Return every line of the records below that contains the string "editor", treating uppercase and lowercase as different.

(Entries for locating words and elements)
%%
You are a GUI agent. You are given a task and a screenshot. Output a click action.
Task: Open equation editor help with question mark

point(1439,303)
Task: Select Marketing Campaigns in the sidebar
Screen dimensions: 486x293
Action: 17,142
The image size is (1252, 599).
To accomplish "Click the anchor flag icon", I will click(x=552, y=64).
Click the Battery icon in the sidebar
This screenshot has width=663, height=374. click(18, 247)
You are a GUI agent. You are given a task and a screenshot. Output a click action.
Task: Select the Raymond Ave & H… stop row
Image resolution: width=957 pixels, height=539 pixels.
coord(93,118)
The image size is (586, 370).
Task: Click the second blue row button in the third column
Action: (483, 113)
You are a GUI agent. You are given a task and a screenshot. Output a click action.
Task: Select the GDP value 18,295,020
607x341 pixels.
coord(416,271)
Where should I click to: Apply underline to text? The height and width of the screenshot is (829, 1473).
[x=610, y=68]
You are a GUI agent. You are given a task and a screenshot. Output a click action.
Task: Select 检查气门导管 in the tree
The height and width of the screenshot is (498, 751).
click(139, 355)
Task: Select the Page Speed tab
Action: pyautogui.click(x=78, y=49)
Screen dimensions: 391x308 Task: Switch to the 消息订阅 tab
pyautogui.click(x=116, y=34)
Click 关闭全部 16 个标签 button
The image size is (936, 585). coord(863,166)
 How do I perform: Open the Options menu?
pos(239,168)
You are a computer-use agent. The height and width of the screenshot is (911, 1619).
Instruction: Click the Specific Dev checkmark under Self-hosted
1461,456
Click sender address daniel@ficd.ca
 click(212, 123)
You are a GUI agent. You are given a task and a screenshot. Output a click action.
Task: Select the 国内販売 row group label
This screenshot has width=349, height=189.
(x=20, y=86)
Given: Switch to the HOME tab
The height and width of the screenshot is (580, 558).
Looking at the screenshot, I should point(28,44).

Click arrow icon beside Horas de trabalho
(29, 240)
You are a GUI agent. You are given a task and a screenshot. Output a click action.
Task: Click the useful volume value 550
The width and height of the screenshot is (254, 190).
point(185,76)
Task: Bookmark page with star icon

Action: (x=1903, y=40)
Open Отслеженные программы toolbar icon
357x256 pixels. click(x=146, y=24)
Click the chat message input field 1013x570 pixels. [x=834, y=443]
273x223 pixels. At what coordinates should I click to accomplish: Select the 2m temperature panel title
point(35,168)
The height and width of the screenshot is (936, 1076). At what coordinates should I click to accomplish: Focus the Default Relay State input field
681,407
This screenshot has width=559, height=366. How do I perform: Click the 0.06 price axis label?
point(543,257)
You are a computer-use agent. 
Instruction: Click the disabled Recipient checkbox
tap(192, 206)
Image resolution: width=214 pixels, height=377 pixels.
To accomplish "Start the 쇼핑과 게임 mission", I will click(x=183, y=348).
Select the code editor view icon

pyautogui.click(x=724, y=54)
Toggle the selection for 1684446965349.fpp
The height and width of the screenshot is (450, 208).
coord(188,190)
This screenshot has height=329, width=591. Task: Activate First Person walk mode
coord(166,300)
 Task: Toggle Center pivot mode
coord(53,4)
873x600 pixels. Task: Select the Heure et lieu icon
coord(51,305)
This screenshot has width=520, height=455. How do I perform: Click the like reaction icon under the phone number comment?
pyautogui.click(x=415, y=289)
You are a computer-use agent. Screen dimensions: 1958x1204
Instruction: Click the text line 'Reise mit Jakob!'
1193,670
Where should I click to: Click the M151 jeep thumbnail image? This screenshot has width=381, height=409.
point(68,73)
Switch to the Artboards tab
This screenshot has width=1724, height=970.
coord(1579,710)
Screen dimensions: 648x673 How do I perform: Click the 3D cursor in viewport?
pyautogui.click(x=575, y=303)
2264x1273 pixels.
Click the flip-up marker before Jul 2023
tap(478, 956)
%%
§ **Full output**:
Task: Open equation editor help with question mark
Select the code editor view icon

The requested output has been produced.